The European Commission believes EU-27 milk production could grow by 1% in 2021, according to the latest EU short-term outlook. This will be driven by an estimated 2% growth in milk yields, which is expected to outweigh the continuing decline in the EU dairy herd (-1% in 2021).
This is a slight increase (+0.2%) from the Commission’s previous estimate, but it is lower than the growth seen in 2020 (+1.7%). It comes despite EU heifer numbers at the start of 2021 being the lowest in 10 years, with milk yields lifting 2.8% in 2020. For 2021, milk yields are expected to continue this trend, assuming favourable spring weather conditions and good grass growth, which should outweigh concerns of rising feed costs.

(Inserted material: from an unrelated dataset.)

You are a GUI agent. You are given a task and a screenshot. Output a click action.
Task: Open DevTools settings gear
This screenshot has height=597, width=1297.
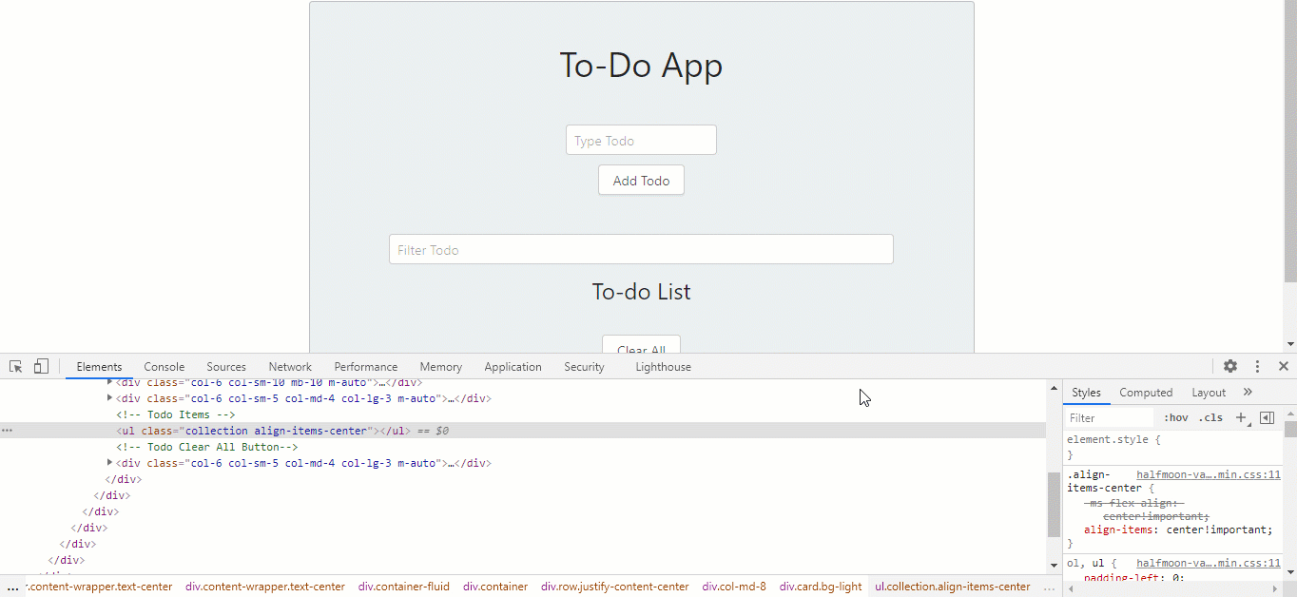pos(1229,367)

During the second half of 2021, foodservice demand is expected to recover as lockdown restrictions are eased. As a result, butter consumption in the EU is expected to lift by 1% in the year. EU butter prices have lifted in recent months, although prices remain competitive on the world market. As such, the Commission anticipates 4% year-on-year lift in EU butter exports for 2021, as the global demand for butter continues to grow.

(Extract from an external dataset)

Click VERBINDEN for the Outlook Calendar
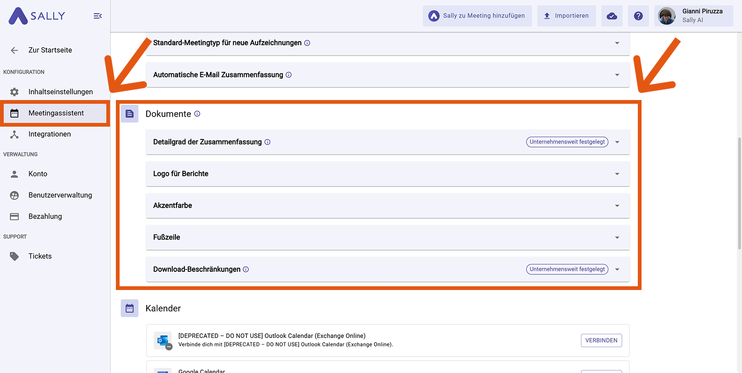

Similarly, the re-opening of foodservice is expected to support a 1% increase in EU cheese consumption, while cheese exports are anticipated to grow by 4% in 2021. The main driver for this is increased shipments to Japan, and the US, following the temporary lifting of additional tariffs on EU products.
Following an increase in cheese production, whey production is expected to increase by 2%, with exports expected to rise 5%, driven by increased demand from China.
EU SMP production is also expected to increase, up 3.5% year-on-year in 2021, following increased demand from South-East Asia. As such, EU exports of SMP are expected to grow 6% in 2021, further supporting the higher prices seen.
For WMP, EU production is expected to remain stable (+0.5%) on 2020 levels, to keep up with domestic and higher export demand seen last year.
Overall, the consumption of butter and cheese are expected to particularly benefit from the recovery of foodservice, with the retail sales of these products expected to remain above pre-COVID-19 levels. Meanwhile, the consumption of fresh dairy products is expected to fall in 2021 year-on-year, as more people continue to work from home, limiting the use of fresh dairy in cafes and cafeterias. However, consumption of fresh dairy products is expected to remain above 2019 levels.